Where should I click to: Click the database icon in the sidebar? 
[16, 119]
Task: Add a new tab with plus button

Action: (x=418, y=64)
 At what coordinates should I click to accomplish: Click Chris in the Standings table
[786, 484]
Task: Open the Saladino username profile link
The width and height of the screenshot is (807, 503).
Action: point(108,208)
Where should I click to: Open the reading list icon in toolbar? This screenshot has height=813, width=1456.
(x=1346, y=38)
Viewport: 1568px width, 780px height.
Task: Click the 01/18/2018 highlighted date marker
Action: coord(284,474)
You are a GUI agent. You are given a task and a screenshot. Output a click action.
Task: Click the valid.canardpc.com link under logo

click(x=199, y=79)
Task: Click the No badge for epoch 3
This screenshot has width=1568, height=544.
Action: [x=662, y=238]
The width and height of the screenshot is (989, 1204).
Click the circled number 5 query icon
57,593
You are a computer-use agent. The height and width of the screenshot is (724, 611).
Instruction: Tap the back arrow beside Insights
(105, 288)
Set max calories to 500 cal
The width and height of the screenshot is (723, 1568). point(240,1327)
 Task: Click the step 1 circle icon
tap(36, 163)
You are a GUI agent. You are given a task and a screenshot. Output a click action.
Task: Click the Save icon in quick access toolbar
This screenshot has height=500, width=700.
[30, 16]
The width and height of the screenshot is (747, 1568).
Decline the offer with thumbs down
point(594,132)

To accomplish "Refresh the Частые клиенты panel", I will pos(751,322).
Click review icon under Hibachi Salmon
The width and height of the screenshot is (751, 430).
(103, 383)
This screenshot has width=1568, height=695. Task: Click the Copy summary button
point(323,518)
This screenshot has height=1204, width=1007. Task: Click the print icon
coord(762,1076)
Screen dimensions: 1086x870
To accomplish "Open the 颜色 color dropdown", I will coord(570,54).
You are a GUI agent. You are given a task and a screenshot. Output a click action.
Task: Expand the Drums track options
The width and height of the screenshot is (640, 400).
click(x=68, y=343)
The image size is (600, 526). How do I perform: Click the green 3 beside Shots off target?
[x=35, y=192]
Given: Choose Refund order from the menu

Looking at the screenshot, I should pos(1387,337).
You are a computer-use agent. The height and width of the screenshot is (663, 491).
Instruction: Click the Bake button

________________________

## GOAL OF THE EXERCISE
The material should be transcribed exactly, every line included.

## EXERCISE RESULT
Where should I click to: Click the database icon in the sidebar? 
[16, 119]
Task: Add a new tab with plus button

Action: (x=418, y=64)
 At what coordinates should I click to accomplish: Click Chris in the Standings table
[786, 484]
Task: Open the Saladino username profile link
The width and height of the screenshot is (807, 503).
Action: point(108,208)
Where should I click to: Open the reading list icon in toolbar? This screenshot has height=813, width=1456.
(x=1346, y=38)
Viewport: 1568px width, 780px height.
Task: Click the 01/18/2018 highlighted date marker
Action: coord(284,474)
You are a GUI agent. You are given a task and a screenshot. Output a click action.
Task: Click the valid.canardpc.com link under logo

click(x=199, y=79)
Task: Click the No badge for epoch 3
This screenshot has width=1568, height=544.
Action: [x=662, y=238]
The width and height of the screenshot is (989, 1204).
Click the circled number 5 query icon
57,593
You are a computer-use agent. The height and width of the screenshot is (724, 611).
Instruction: Tap the back arrow beside Insights
(105, 288)
Set max calories to 500 cal
The width and height of the screenshot is (723, 1568). point(240,1327)
 Task: Click the step 1 circle icon
tap(36, 163)
You are a GUI agent. You are given a task and a screenshot. Output a click action.
Task: Click the Save icon in quick access toolbar
This screenshot has height=500, width=700.
[30, 16]
The width and height of the screenshot is (747, 1568).
Decline the offer with thumbs down
point(594,132)

To accomplish "Refresh the Частые клиенты panel", I will pos(751,322).
Click review icon under Hibachi Salmon
The width and height of the screenshot is (751, 430).
(103, 383)
This screenshot has width=1568, height=695. Task: Click the Copy summary button
point(323,518)
This screenshot has height=1204, width=1007. Task: Click the print icon
coord(762,1076)
Screen dimensions: 1086x870
To accomplish "Open the 颜色 color dropdown", I will coord(570,54).
You are a GUI agent. You are given a task and a screenshot. Output a click action.
Task: Expand the Drums track options
The width and height of the screenshot is (640, 400).
click(x=68, y=343)
The image size is (600, 526). How do I perform: Click the green 3 beside Shots off target?
[x=35, y=192]
Given: Choose Refund order from the menu

Looking at the screenshot, I should pos(1387,337).
You are a computer-use agent. The height and width of the screenshot is (663, 491).
Instruction: Click the Bake button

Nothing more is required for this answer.